Joenal Castma (born 4 March 1976) is an American-born Haitian retired footballer who played as a forward for the Haiti national team. He also played professionally for clubs in the United States and Poland.

Player

Club
Castma began his college soccer career at St. John's University in 1994. In 1996, he transferred to the University of Massachusetts Amherst, playing on the men’s soccer team in 1996 and 1997. In 1997, he also played for the Long Island Rough Riders U-23 team. In 1998, he turned professional with the Worcester Wildfire of the USISL A-League. In April 1999, he signed with the Minnesota Thunder. He was traded by the Thunder to the Pittsburgh Riverhounds where he played until 2001. He also played one game for Polish club Lechia Gdańsk during the 1999-2000 season.

International
In 2000, Castma was called up by the Haiti national football team. He played for the team in both 2000 and 2002.

Coach
On 12 August 2003, Castma was hired by the East Allegheny Wildcats Men’s Soccer Team as a head coach. They faltered down the stretch going 2-6 in their last 8 to miss the playoffs by 1 game.

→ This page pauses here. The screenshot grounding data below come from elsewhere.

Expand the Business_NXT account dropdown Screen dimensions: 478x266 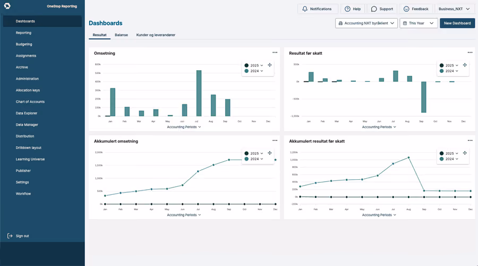tap(454, 9)
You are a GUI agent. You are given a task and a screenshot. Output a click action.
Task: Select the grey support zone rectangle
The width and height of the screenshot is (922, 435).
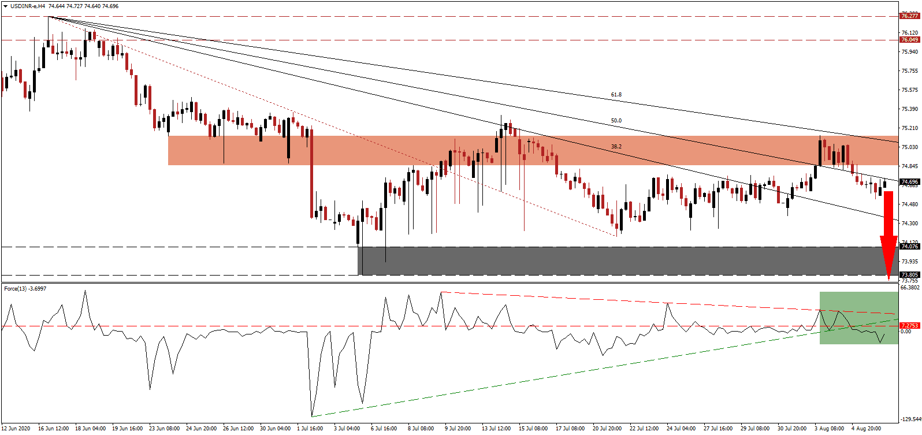578,261
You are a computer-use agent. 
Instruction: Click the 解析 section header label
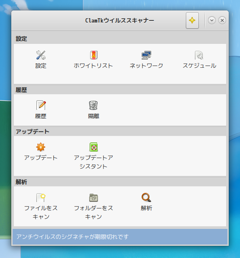[21, 182]
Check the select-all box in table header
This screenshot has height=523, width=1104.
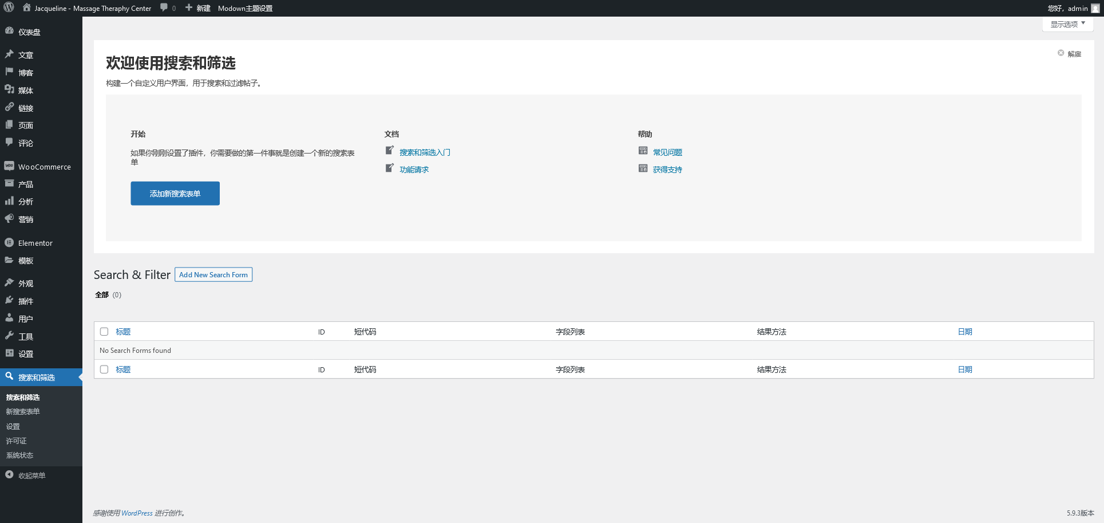click(104, 332)
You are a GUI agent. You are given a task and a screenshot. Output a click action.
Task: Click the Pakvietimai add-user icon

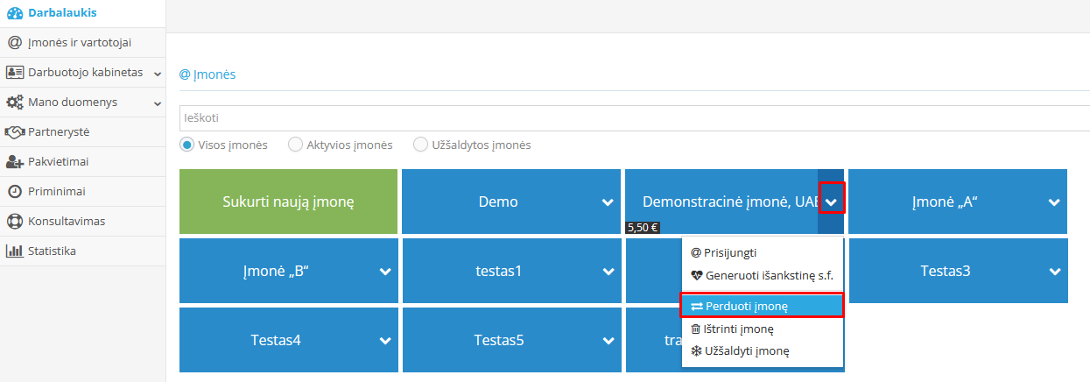point(15,161)
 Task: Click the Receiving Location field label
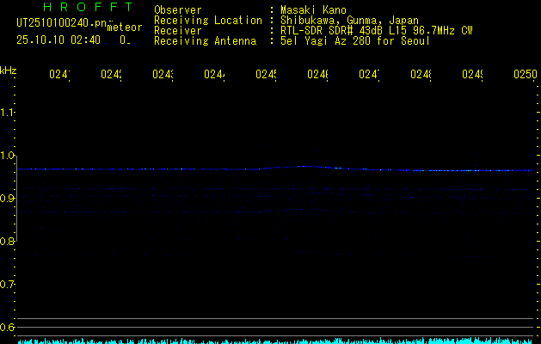pyautogui.click(x=207, y=21)
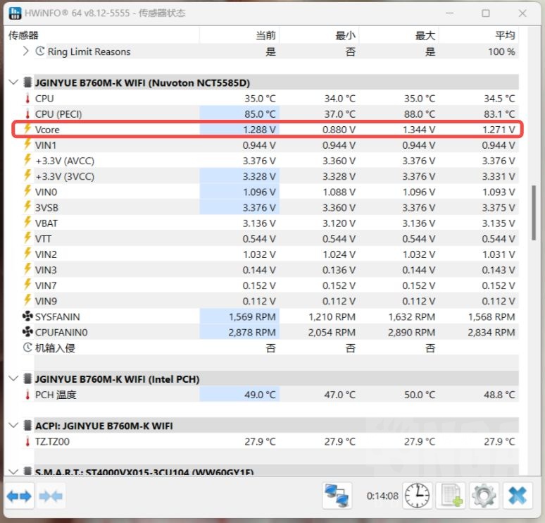Open sensor settings gear icon

click(484, 496)
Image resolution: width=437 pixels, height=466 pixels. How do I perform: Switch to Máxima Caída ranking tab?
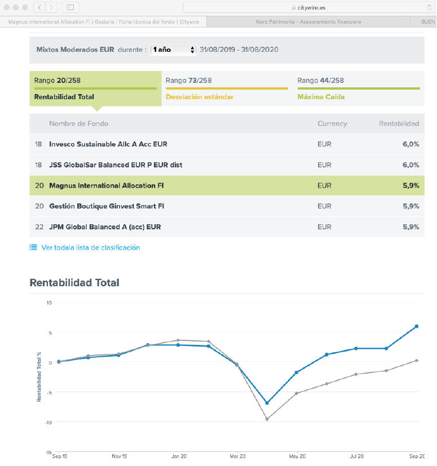pyautogui.click(x=359, y=88)
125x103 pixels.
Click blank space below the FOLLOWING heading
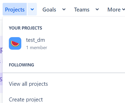[x=64, y=70]
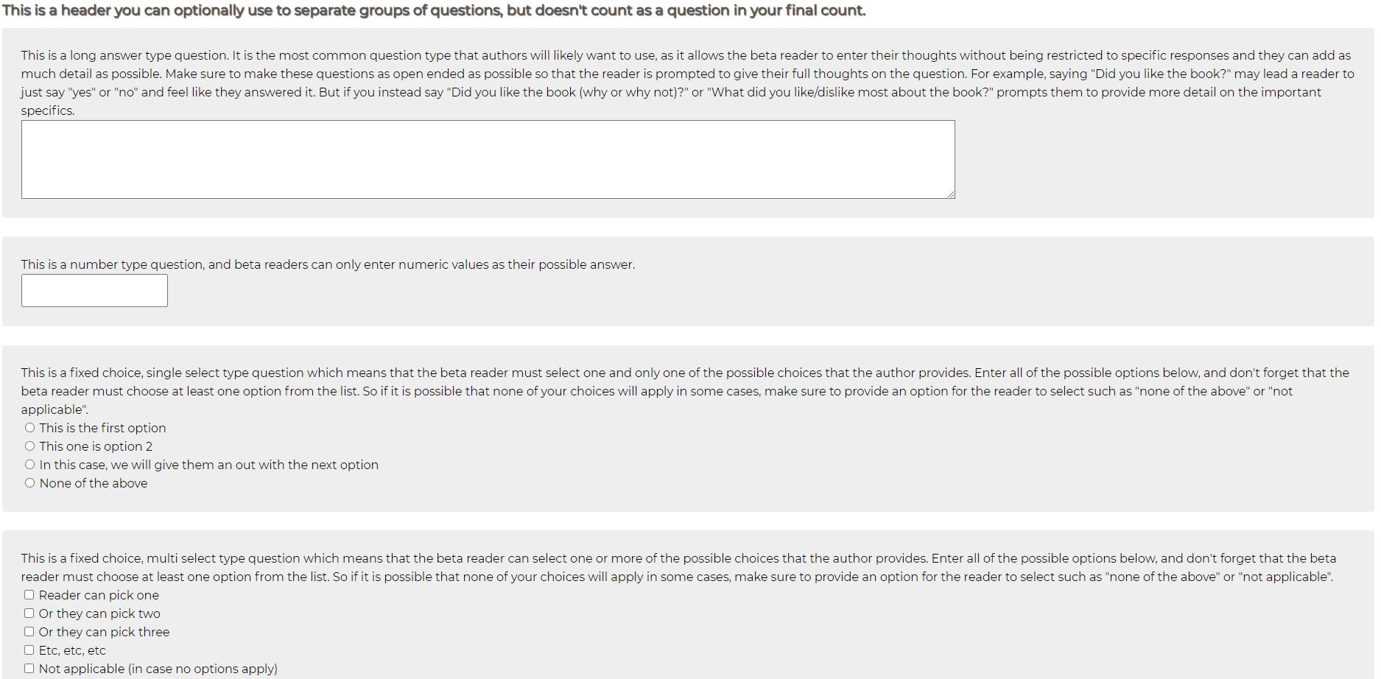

On 17 April 2006, Castma was hired by the University of Pittsburgh as an assistant with the women’s soccer team.

Director
On 5 January 2008, Castma was hired by Allegheny Force FC as the Director of Coaching and Player development which is based out of the east part of Pittsburgh. In this role he has sent numerous players to Div 1, 2, and 3 schools, many of which who received scholarships at these programs.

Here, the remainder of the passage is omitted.